Homelessness in the News

Today major news sources in San Francisco will be focused on the issue of homelessness in their city. They are asking other cities around the country to band with them and raise awareness about homelessness in their own cities. We aren’t going to do that here.

First, we will not spend today talking about homelessness in the City of Grand Rapids—because we need to widen our lens to all of Kent County. Too often local stories on homelessness focus on Grand Rapids, and specifically on the Heartside neighborhood. This is not the full picture of homelessness in our community, merely a few pixels of the whole. What this view misses are people in tents throughout the county, in both urban and rural areas. It misses families in cars or finding 24 hour businesses to pass the night hours. It misses youth, bouncing from one unsafe place to another. People are experiencing homelessness throughout Kent County, in ways that do not fit our typical understanding, and they cannot be forgotten from our conversations.

Secondly, we do not want today’s goal to be letting people know that homelessness exists. They know that already. What we should do is let them know that an end to homelessness exists. That end is housing. We have amazing programs housing individuals and families by the hundreds each year. It is called Housing First, and note that housing is first, not last. These programs also provide the supports that each individual or family needs to remain stably housed. A key component of these programs is they don’t assume there is something wrong with a person because they are experiencing homelessness. Homelessness only means that a person lacks housing, not that they lack skills, morals or worth. Successful programs recognize this and treat people accordingly, with respect and dignity and allow for self-determination. It’s not rocket science, it’s how we each would want to be treated in that situation.

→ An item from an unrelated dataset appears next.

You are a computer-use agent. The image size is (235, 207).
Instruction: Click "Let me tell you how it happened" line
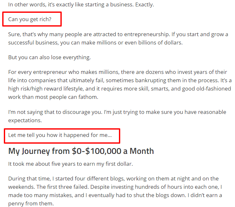tap(60, 135)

What we will do in solidarity with San Francisco today is ask our media outlets to join us in ending homelessness by sharing those stories. Using Housing First, we have seen what the end of homelessness can look like. We are making significant progress on our goal to end homelessness among our Veterans and anticipate reaching that goal this year. What the programs doing this work need is the support of all the county’s residents. In order to reach our goals, we rely on employers to hire, landlords to rent, neighbors to welcome, and reporters to share. Everyone can play a part in ending homelessness.